What about those with arrhythmias? Antiarrhythmic therapy should not be given in those with asymptomatic PAC or PVCs or non-sustained arrhythmias. If an antiarrhythmic must be given due to persistent, sustained rhythms, avoid Class I or III antiarrhythmics except for amiodarone (it’s really the only option here). If unstable with a tachydysrhythmia, immediate cardioversion should be performed while following standard ACLS protocols.

Antibiotics are rarely needed, unless in the setting of rheumatic fever, diphtheria, or meningococcemia.

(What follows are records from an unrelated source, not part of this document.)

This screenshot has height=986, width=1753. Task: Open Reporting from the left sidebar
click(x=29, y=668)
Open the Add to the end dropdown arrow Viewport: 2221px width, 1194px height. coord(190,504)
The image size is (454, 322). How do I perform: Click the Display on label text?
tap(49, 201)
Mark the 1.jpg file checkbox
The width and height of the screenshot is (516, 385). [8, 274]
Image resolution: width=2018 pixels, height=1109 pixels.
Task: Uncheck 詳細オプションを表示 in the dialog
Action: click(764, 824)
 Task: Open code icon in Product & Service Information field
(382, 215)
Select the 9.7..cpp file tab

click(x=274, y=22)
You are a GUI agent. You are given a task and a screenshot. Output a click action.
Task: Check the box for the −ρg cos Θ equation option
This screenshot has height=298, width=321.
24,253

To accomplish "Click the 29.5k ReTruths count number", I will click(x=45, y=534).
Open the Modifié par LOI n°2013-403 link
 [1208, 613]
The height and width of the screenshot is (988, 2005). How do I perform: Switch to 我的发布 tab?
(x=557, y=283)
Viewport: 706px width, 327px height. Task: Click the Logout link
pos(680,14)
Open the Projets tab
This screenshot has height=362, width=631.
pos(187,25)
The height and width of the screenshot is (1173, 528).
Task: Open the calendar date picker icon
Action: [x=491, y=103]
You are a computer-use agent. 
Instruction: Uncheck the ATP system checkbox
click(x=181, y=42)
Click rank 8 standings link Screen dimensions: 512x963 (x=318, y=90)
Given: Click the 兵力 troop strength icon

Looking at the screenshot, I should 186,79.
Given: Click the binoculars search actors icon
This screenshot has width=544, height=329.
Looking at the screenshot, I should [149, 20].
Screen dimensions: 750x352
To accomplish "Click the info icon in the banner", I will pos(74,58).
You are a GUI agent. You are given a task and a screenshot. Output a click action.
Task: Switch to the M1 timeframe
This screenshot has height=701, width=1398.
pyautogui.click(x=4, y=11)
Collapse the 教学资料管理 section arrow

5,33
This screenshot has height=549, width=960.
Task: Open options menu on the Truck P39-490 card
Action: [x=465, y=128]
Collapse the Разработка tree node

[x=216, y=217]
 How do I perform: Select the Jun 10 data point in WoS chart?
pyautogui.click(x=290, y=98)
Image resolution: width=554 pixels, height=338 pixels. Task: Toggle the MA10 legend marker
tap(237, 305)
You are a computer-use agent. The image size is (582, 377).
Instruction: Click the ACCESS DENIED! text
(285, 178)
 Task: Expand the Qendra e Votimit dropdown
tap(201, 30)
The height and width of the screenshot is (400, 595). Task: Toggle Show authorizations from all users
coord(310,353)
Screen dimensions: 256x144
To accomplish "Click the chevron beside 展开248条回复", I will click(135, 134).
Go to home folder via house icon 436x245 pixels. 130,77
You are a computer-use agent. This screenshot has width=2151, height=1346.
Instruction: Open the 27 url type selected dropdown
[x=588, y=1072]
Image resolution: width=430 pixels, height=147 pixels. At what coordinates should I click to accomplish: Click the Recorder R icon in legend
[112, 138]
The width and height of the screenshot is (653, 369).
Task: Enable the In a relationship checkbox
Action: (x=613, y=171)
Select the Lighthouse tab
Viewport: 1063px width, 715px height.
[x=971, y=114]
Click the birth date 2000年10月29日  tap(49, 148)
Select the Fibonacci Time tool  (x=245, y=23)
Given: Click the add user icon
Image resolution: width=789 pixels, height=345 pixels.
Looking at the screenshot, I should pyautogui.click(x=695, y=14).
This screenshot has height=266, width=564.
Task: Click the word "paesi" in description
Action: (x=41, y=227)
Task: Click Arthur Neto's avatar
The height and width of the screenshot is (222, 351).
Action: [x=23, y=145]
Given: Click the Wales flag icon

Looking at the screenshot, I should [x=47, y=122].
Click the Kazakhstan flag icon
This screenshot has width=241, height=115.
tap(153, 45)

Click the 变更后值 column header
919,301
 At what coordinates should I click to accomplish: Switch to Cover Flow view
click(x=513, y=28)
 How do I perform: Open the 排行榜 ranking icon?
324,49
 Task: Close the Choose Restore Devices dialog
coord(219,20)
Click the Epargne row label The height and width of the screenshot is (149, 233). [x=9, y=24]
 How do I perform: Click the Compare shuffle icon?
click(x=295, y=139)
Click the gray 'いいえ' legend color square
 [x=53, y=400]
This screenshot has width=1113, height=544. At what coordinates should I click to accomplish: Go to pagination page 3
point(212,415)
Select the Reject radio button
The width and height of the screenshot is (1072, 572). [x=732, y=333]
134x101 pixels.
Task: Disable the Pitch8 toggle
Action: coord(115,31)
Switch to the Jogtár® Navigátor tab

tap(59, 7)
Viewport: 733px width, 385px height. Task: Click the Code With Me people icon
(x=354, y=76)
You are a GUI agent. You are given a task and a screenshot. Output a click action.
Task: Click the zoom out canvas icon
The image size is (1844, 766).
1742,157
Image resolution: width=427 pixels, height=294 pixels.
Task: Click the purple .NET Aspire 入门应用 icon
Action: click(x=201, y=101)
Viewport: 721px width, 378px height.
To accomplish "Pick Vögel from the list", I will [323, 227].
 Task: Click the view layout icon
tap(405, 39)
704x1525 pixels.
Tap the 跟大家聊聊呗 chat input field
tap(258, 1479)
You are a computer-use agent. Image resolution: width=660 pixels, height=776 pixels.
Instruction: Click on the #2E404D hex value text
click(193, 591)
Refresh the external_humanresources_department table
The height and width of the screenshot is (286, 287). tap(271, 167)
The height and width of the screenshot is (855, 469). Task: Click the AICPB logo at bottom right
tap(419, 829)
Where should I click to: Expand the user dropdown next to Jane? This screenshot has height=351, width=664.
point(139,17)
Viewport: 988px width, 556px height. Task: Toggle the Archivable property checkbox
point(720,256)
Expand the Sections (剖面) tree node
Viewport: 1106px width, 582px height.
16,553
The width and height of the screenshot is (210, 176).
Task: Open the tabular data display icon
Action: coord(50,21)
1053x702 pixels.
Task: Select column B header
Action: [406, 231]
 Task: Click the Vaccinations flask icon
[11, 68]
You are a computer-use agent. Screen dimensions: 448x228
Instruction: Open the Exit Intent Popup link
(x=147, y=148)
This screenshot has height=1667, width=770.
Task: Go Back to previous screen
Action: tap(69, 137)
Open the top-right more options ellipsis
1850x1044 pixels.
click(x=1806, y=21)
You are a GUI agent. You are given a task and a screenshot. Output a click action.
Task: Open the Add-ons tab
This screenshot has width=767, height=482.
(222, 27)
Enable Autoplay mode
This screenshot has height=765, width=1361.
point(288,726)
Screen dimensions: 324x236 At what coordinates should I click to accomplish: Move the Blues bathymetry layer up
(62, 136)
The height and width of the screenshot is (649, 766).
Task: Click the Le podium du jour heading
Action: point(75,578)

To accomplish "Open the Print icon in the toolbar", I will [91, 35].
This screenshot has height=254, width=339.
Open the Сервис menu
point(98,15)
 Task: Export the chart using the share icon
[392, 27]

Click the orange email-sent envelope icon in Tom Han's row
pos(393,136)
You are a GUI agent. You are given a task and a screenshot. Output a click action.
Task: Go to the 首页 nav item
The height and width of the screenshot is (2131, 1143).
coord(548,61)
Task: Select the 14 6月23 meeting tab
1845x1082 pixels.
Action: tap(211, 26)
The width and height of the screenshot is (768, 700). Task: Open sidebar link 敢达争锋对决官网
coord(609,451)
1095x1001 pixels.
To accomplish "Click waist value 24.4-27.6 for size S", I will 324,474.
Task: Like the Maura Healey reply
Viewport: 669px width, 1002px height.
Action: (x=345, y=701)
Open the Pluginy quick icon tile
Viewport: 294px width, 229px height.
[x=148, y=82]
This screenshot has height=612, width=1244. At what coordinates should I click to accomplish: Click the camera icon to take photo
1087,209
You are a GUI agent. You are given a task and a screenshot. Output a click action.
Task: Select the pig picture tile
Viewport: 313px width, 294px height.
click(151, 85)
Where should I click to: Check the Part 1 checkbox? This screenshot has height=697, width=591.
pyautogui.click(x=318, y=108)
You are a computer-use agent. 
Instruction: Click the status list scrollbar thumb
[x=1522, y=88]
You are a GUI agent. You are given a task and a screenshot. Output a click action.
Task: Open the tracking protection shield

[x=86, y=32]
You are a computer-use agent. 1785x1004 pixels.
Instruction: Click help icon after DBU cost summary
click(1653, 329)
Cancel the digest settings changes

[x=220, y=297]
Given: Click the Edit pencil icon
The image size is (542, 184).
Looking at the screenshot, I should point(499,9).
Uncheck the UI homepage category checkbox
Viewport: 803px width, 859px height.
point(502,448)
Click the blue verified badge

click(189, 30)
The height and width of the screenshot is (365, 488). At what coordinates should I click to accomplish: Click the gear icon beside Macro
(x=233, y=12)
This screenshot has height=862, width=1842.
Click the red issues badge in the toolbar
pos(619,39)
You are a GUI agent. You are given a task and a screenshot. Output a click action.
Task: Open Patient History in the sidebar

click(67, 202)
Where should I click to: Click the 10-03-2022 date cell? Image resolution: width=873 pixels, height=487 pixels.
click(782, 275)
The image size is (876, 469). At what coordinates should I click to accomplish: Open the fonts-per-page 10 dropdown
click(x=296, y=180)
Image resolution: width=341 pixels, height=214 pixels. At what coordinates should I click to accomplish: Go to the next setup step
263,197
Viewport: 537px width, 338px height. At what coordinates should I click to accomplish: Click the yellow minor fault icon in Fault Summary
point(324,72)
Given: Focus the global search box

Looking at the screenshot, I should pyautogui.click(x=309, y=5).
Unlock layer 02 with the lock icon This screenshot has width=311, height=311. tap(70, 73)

Specific therapies: there are unique therapies that are indicated for certain causes of myocarditis, but this is not only beyond the scope of this handout but beyond the scope of the ED. Active discussion with cardiology and ICU should take place in these patients.


“Complicated myocarditis” includes any of the following EF <45-50%, sustained ventricular arrhythmias, poor cardiac output needing inotrope support or mechanical circulatory support. These patients have an average mortality rate of ~9%; mechanical circulatory support was needed in ~20%. This subset of patients went on to needing transplant (2%), cardiac death (2%), and sustained VT needing cardioversion (~4%).

In one study of patients with diffuse and focal myocarditis on imaging, complete LV recovery at six months occurred in 81%.

A significant number of patients might have lasting cardiomyopathy. One study showed out of 1230 patients, around 9% were found to have evidence of myocarditis.